**Tasks and exercises**
**a)** In one to three sentences, explain why Microsoft made Excel treat 1900 as a leap year, according to the post about Excel's date counting.
**b)** According to the post about Excel's date counting, which date does Excel count as Day 40000?
**c)** Write the next part of the post about Excel's date counting, starting after its last sentence.

Following my recent post about 40,000 days, I got a couple of emails telling me that Excel disagrees about when the 40,000th day is. And this is true — Excel counts Day 40000 as July 6th 2009, not July 7th.
Unfortunately for Excel users, they're wrong. And it's down to the fact that Excel thinks that 1900 was a leap-year, when we all know it wasn't. You see, leap-years only fall on the century year if the year is divisible by 400. So 2000 was a leap-year, but 1900 wasn't, and 2100 won't be either.
What's more, this has been a problem for ages, and it was a conscious decision to introduce the bug. Essentially, Lotus 1-2-3 thought 1900 was a leap-year, and to be consistent with the market leader of the day, Microsoft treated 1900 as a leap-year too. And nowadays, we have a situation where backwards compatibility is more important. Today, if you have an application which knows that day 40000 is July 7th, then you'd better not treat your date that same way in Excel (or vice-versa).

**Supplied data**
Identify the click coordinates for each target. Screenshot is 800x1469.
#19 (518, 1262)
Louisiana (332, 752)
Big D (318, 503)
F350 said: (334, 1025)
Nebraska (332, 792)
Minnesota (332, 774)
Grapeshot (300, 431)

**Set of answers**
**a)** Lotus 1-2-3, the market leader at the time, treated 1900 as a leap year. Microsoft copied that behavior so Excel would be consistent with Lotus 1-2-3. Backwards compatibility now matters more than correcting the error.

**b)** July 6th 2009.

**c)**
The thing that I find really amazing with this is that Excel tells me that Feb 29, 1900 was a Wednesday. But it didn't exist — so what happened that week? Actually (and you can check other calendars for this, including Windows' one), Feb 28th was a Wednesday, and Excel gets the day of the week wrong for the first 59 days of its calendar.
I know you don't care, but perhaps you should — in case you ever write an application that needs to know what day of the week it is.
Working out the day of the week is really trivial. For instance, in SQL Server, you can generally ask for the DATEPART(dw,…) of the date in question, and get a number back, telling you what day of the week it is. It'll tell you 1 for the 1st day of the week, 2 for the 2nd, and so on.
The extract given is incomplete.